**Document passage**
Segment Open

It is a truth universally acknowledged that…Victorian prudishness leads to more babies born out of wedlock. Fine, this is perhaps not a sentiment Jane Austen would have endorsed at least publically. But growing up as an Evangelical Christian in the South, I definitely remember seeing the troubling parallels between 19th century British attitudes toward sex and those views espoused by my church. For both the Victorians as well as fellow Bible-Belt dwellers of my youth, sex (particularly the kind that frequently happens between teenagers) was not a freely discussed subject – unless you count the numerous sermons we sat through which made it clear that one’s relationship with God was mostly dependent on virginity. So my friends and I wore the chastity rings, took oaths to God and our parents, and proceeded to silently suffer the guilt and anguish about all the temptations that met us every day throughout our teenage years. And yet, sex was still had, babies got born, and sometimes marriages were hastily arranged, but the public discourse took no notice. Our community didn’t talk about sex in any pragmatic way because our good God-fearing teenagers weren’t having any, thank you very much.

Segment Closed

**Source material**
Segment Open

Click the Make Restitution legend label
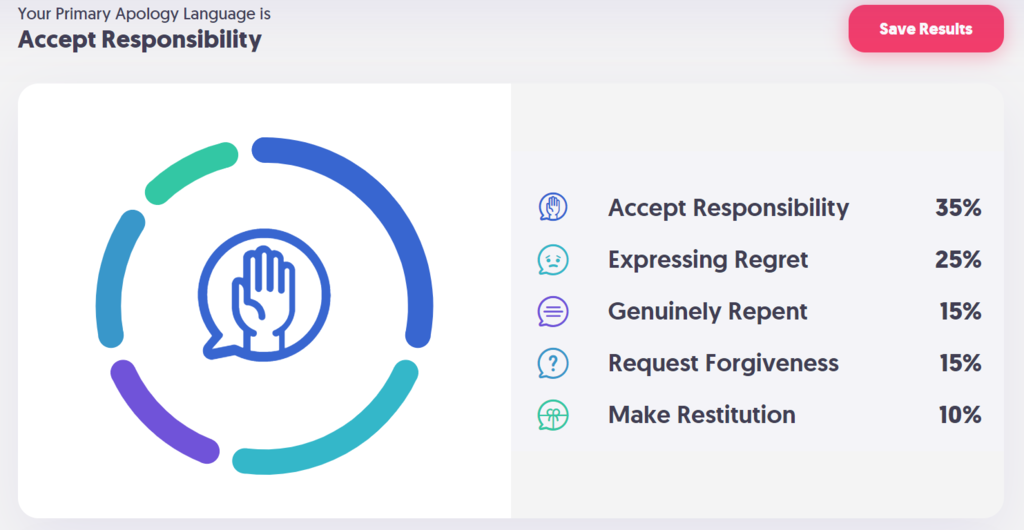The image size is (1024, 530). click(701, 414)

Segment Closed

**Work instruction**
In two sentences, summarize the passage about Victorian prudishness. The material has no connection to the passage about Victorian prudishness.

**Solved exercise**
Raised as an Evangelical Christian in the South, the writer saw parallels between 19th-century British attitudes toward sex and the views of the writer's church, where sex went undiscussed except in sermons tying one's relationship with God to virginity. The teenagers wore chastity rings and took oaths, yet sex still happened, babies were born, and marriages were sometimes hastily arranged, while the community refused to talk about sex in any pragmatic way.